I’ve been mostly alternating my reading this summer between books from my TBR piles and new review copies, which has been a rather nice way to read. Getting to read my own choices between copies from my review pile has been good, but also, I’ve enjoyed the review copies more too, and have been lucky to have some super reads – a huge thank you to all the publishers for sending me copies.
One loose theme in my reading has been novels set in the arts world, I’m drawn to them like a magnet, but there seem to have been a lot of new arty novels recently. I still have Tiepolo Blue on my pile to read, I recently reviewed The Forgery by Ave Barrera, and I have Camilla Grudova’s Children of Paradise set in an indie cinema to review shortly. But let’s turn to Utopia…
Romy and Billy are a power couple in the California art world. Billy is feted and collected; Romy is the better artist, specialising in coloured light installations, but it’s harder for a woman to make an impact, they can’t achieve the same prices as the men. Everyone is slightly jealous of Romy and Billy, but underneath, is their relationship solid?
Paz arrives back in California, fresh out of art school in NYC, and rapidly becomes a fan of Romy, and the older woman takes her under her wing, which makes the others all jealous. Romy is not only talented, but a beautiful and daring enigma, a leading voice in the circle of women artists there who are really beginning to stretch their feminist muscles. As Romy confides in Paz one day, telling her about a conversation she’d had with a male artist:
…one of them, I think it was Jude, turned to me when I was talking about my colored-light piece and cut me off saying, “Weren’t you all just in girdles with purses to match your shoes.” And he likes my work,’ she said to Paz. ‘And then he told a joke. “Riddle: why haven’t women made great work of art? Answer: because they are great works of art.”
Paz thought of all the men she’d encountered who’d rendered the female nude as meat, a knot of heat in her throat. Romy looked at her with the quality she had of slight otherworldly detachment, maybe in part from her girl-in-the-forest upbringing, or maybe from having see too much Bergman at a very young age. ‘I don’t know about you, but I’m inclined to find sexism by way of artistic infantilization a bummer.’
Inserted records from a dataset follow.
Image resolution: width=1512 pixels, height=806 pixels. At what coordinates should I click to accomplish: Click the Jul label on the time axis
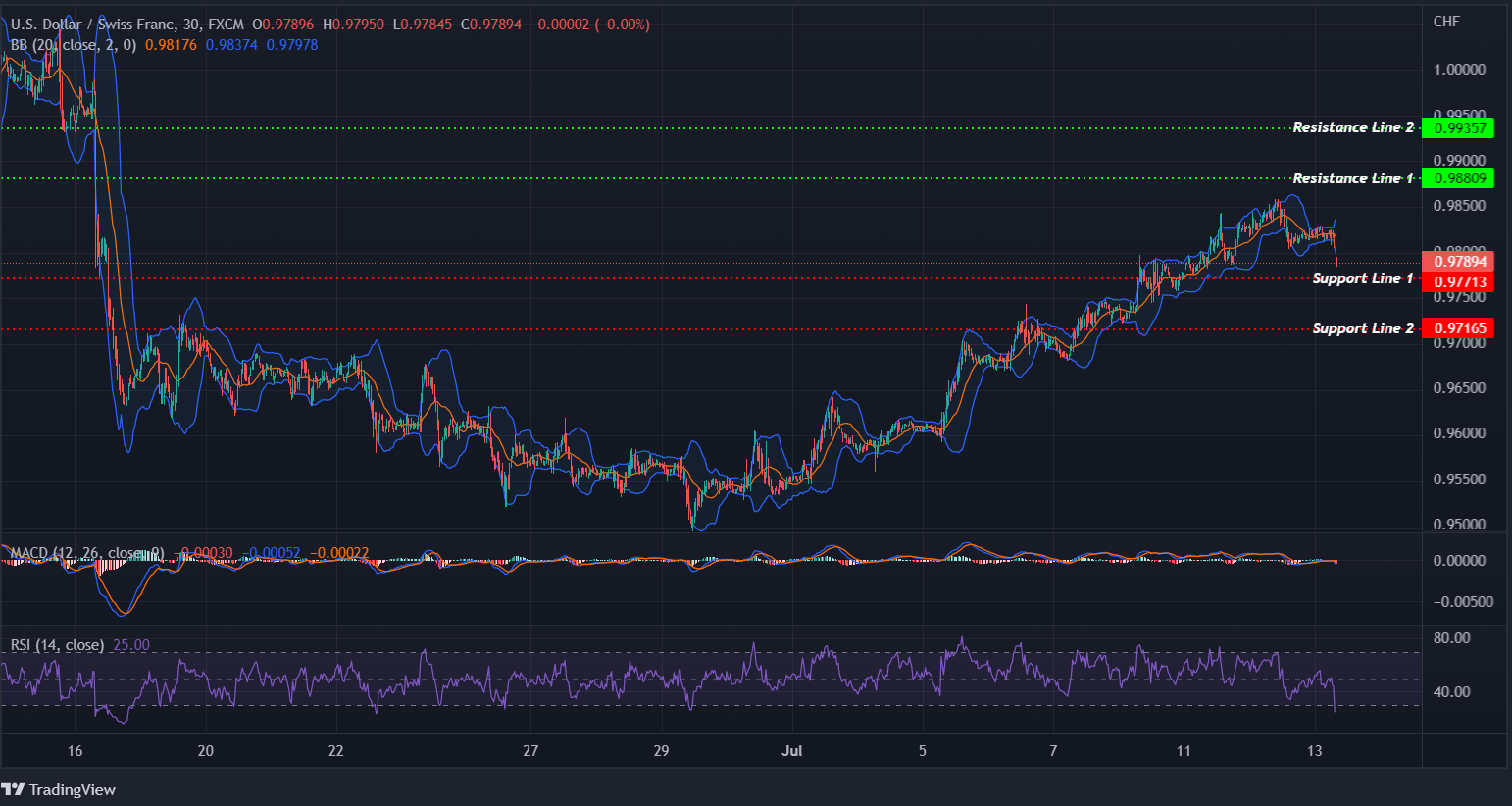point(792,750)
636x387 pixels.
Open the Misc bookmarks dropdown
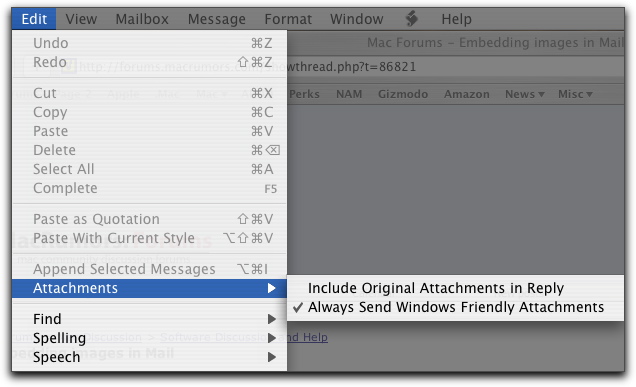575,94
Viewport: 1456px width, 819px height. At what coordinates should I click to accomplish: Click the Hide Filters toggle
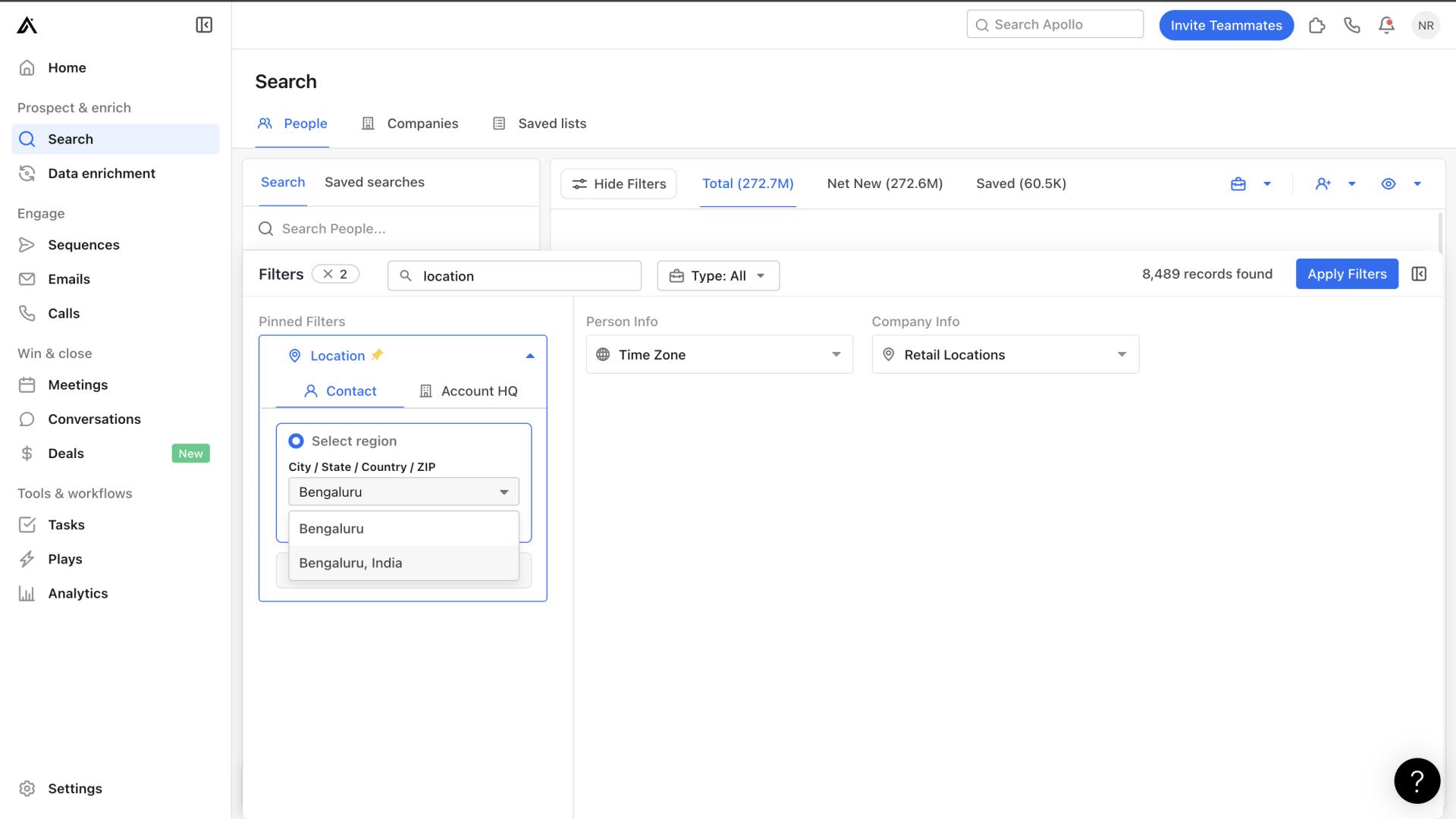point(618,183)
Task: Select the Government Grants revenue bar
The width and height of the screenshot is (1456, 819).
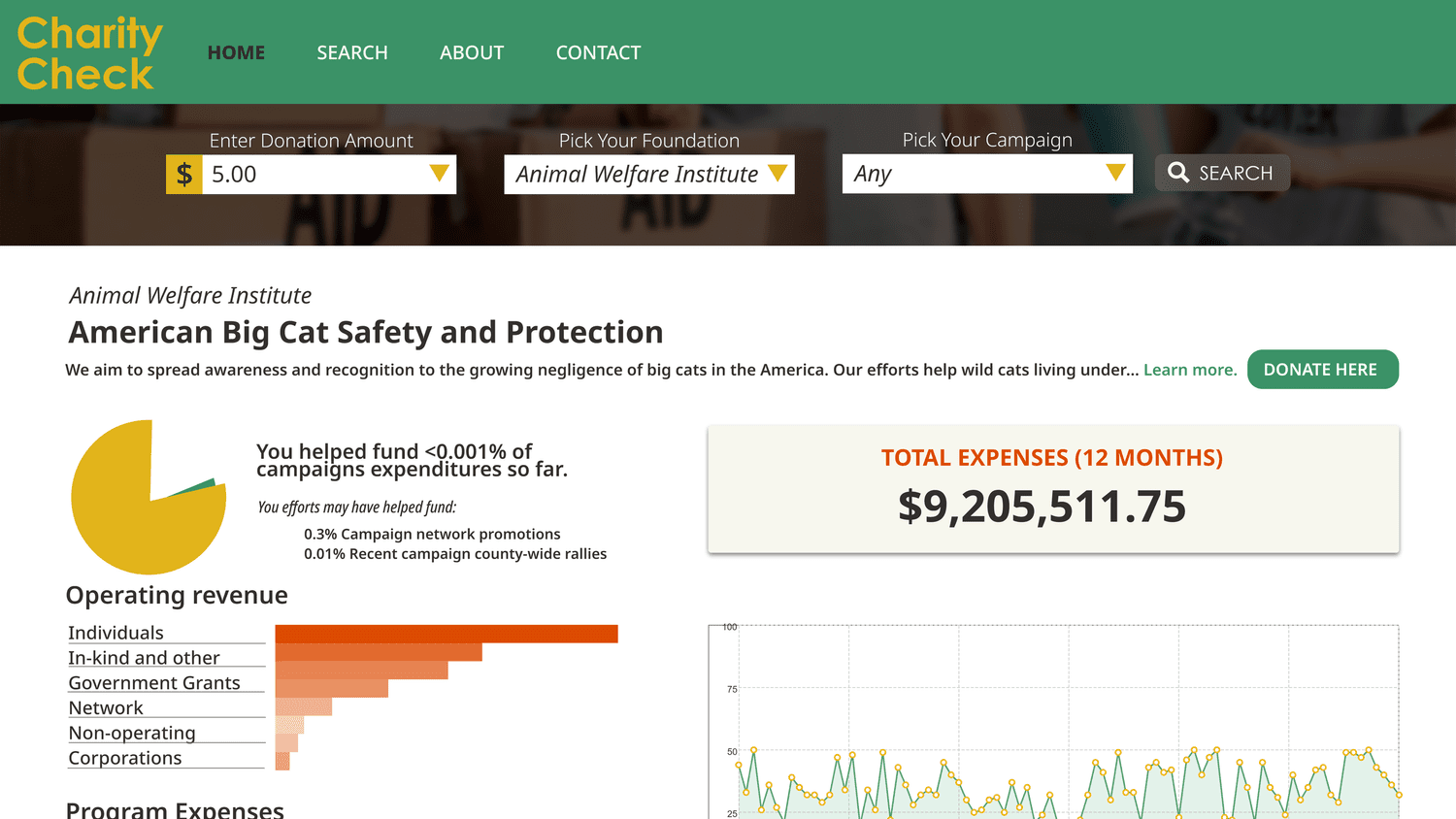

It’s not long after she has given birth to a baby girl, known as Flea, that Romy dies in mysterious circumstances–it’s one of those, Did she jump? Did she fall? Or was she pushed? cases. Distraught Billy is in the frame – naturally. However, it’s a matter of mere weeks before he chooses Paz as his new partner, and replacement mother for Flea. Then he decamps to Italy on a job, leaving Paz and Flea to muddle through in a house full of Romy’s things, haunted by her notebooks and sketches. Paz is stuck with the baby, but she really cares for her, seeing Romy in her eyes. Through the notebooks and talking to the other women artists, Paz discovers that Romy was planning a big artwork out in the desert, and when postcards start arriving in her writing, Paz hands Flea over to Billy’s mother, Ingrid (a reluctant grandmother), and heads out for the desert where she’ll have her own adventure.
I admire artists’ creative drive, even if I don’t always appreciate it fully or, in the case of many conceptual art installations, understand what it’s all about. There is one scene, horrific to me, however, I can imagine it happening in back in those heady days, where Paz agrees to take part in a piece of performance art – lying naked on the floor of a white room while Cotton, a male artist(!) dressed in white too, flips lit matches at her. She can’t react, even when one lands on her shoulder burning it – and no-one watching can help. Ugh!
Alongside that urge to create is a need to sell, to get recognition through high values paid for your work, to be at all the openings networking. This is ever stronger these days as the stereotype of the penniless artist creating for the love of it no longer works. This dichotomy is at the centre of the art world where the agents broker the deals and it runs strongly through the underside of this novel especially in the values afforded to mens’ work over womens’.
Paz’s coming of age as an artist in her own right is the main story though, overcoming being Romy’s protégé as her own talent blossoms. As for what happened to Romy, we do find out, although the press release for the book gave rather too a large hint by comparing Utopia to another classic novel, which mercifully isn’t in the blurb and I won’t mention it here! I particularly loved the desert sequences in this novel which, as Paz suffers from heat and dehydration, have their own air of surrealism. The Californian desert provides an irresistible setting to contrast with the intensity of the LA Crowd, and reminding me of other desert-set novels I’ve enjoyed like Gold Fame Citrus by Claire Vaye Watkins and Gods Without Men by Hari Kunzru – those who live out there certainly have a different way of life; it may seem laid-back, but survival is at its core.
Utopia is Canadian author Sopinka’s second novel, and I it didn’t disappoint, I loved the contrast between the brittleness of the LA art world and the luminous and febrile intensity of the desert. I would say that if you enjoy the books of her fellow Canadian Emily St John Mandel and fancy something arty, you will probably like Utopia too. Her first book, The Dictionary of Animal Languages also features art and artists set amongst the Surrealists in Paris just before WWII, inspired by Leonora Carrington – I now have to read it!